Many experts predicted that Ontario's hefty minimum wage hike to $14 an hour at the start of this year would harm the province's job creation.

TD Bank issued a study suggesting the move could cost the province some 90,000 jobs. Industry group Restaurants Canada warned the wage hike, along with other labour law reforms, would put 185,000 jobs at risk, including 17,000 in food services.

Some employers seemed to get downright nasty to their workers in the wake of the wage hike. Take, for instance, reports of some Tim Hortons franchisees cutting paid breaks and benefits for workers.

But six months later, there is no sign of the wage hike having negatively impacted job creation in Ontario. The province added some 60,000 jobs in July (though many of those were in the public sector) and its unemployment rate fell to 5.4 per cent, according to Statistics Canada data — the lowest rate in 18 years.

"While Ontario's minimum wage increase had the expected effect of lifting Canada's average wage growth this year, the advertised negative impact on employment is less apparent," National Bank of Canada economist Krishen Rangasamy wrote in a client note.

"Employers seem reluctant to part with their now more expensive workers perhaps due to reported labour shortages," Rangasamy added, "although the persistence of strong sales and profits could also explain the resilience of employment."

Indeed, there are labour shortages all across Canada's economy these days.

The Canadian Federation of Independent Business reports there were nearly 400,000 jobs in Canada that had been unfilled for four months or more in the second quarter of this year.
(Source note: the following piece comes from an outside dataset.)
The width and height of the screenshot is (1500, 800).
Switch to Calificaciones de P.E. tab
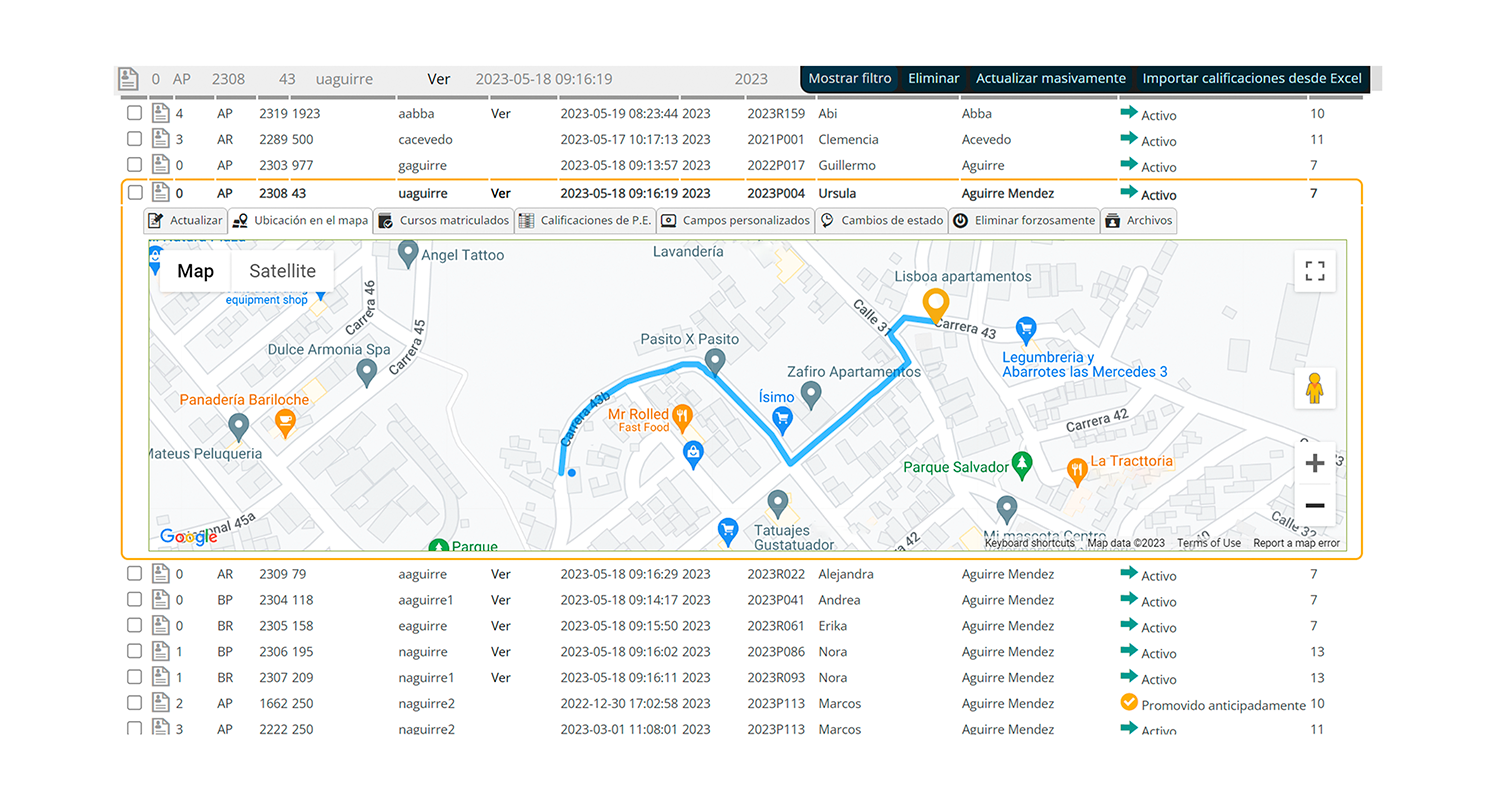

Ontario accounts for nearly 155,000 of those vacant jobs.

The 3.1-per-cent job vacancy rate is the highest since the CFIB started tracking these numbers in 2004.

But how have things played out for minimum-wage workers in Ontario?

We looked at two industries that rely particularly heavily on minimum wage workers: Accommodation and food services, and retail and wholesale trade.

In accommodation and food services, Ontario added an impressive 14,000 jobs since the $14-an-hour minimum wage came into force in January, an increase of 2.3 per cent.

That's stronger job growth for that category than across Canada as a whole, which saw a 1.5 per cent increase over that time.

In wholesale and retail, Ontario lost jobs — down 0.8 per cent since the start of the year. But Canada as a whole saw jobs drop by a much steeper 1.8 per cent over that time. In this category, Ontario is still outperforming the Canadian average.

Of course, what we can't know is how job growth in Ontario would have looked had the minimum wage hike not happened; conceivably, it may have been even stronger.

But the data suggests that the minimum wage hike didn't derail Ontario's economic momentum. It reflects what some economists have argued for a long time: Minimum wage hikes have little impact on job growth. Other factors in the economy play a larger role.

In Ontario's case, that may have to do lately with the very strong population growth the province has seen over the past year — up about 1.8 per cent, according to a recent analysis from Bank of Montreal. That is creating a lot of new demand in the economy.

The previous provincial Liberal government had planned to raise the minimum wage again at the beginning of 2019, to $15 an hour.

But the new Progressive Conservative government under Premier Doug Ford has vowed to roll back that hike. The government has vowed instead to eliminate provincial income taxes for minimum wage earners.